The trio said they would love for a full CMU crew to go to the station next year. Wilcox said the experience would be valuable particularly for freshmen and sophomores uncertain of what they want to do.

"I could see them saying, 'I know what I want to do, I want to go to Mars,'" he said. "They would come out in awe."

There are a lot of indirect advantages for space exploration, Swisher said.

"We develop technologies for space but the same technologies can benefit people on Earth," she said. "Or it inspires young people to go into science and technology, even if they're not specifically working on space. I think there are a lot of scientists and engineers who wanted to be astronauts as kids."

Turnshek said she'd like to take her writing students with her. She also serves as an adviser to a number of university clubs and helps organize trips.

"I like to drag people out to cool things," she said. She added that she hopes their adventure will inspire more women to consider careers in science.

Turnshek is using the experience to finish a young adult science fiction novel. Plus, she and Swisher have already lined up a number of presentations about the experience.

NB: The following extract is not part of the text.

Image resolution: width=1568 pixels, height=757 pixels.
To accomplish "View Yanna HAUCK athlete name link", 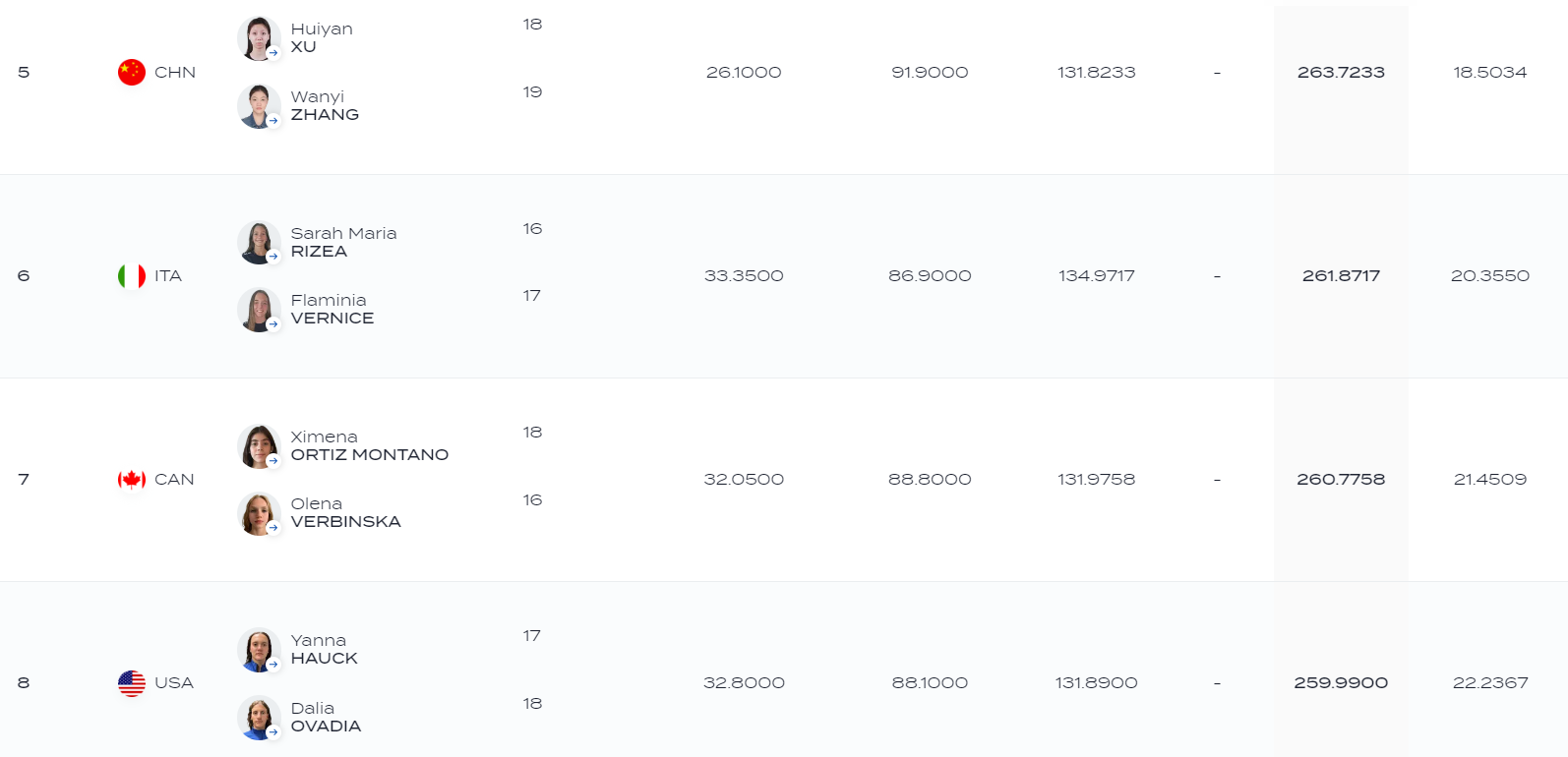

Wilcox also is writing about the trip. He is using the experience as the basis of his thesis project "Onward to Mars," which includes a live musical performance with visual elements and a concept album about the theme of humanity crossing the sea of space and touching down on a familiar new world. His wife, Anika, also a media artist, is creating a spacesuit for the performance, which will premiere in April.

But while they may have their eyes on the stars, there's still more on Earth they'd like to see.

"Being in the desert and looking through the helmet really made me want to go look at all of Earth's other crazy, beautiful places," Swisher said.

Teams of volunteers, including three from Carnegie Mellon this year, conduct experiments and explore the Utah desert as part of the Mars Desert Research Station program.